TRY IT - Please give a word-for-word repeat of the line containing "Given: Switch to the Formulas ribbon tab" and all lines that come after it in the entries below, ending at the last line.

START THE DATA

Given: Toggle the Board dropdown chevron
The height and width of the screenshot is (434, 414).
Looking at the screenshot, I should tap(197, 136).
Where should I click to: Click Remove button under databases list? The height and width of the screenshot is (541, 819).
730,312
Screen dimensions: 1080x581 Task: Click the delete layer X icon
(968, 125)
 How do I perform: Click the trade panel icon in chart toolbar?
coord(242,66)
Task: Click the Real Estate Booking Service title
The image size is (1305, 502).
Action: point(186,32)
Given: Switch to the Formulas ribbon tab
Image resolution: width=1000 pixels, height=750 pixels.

END THE DATA

TASK ANSWER -
Given: Switch to the Formulas ribbon tab
Image resolution: width=1000 pixels, height=750 pixels.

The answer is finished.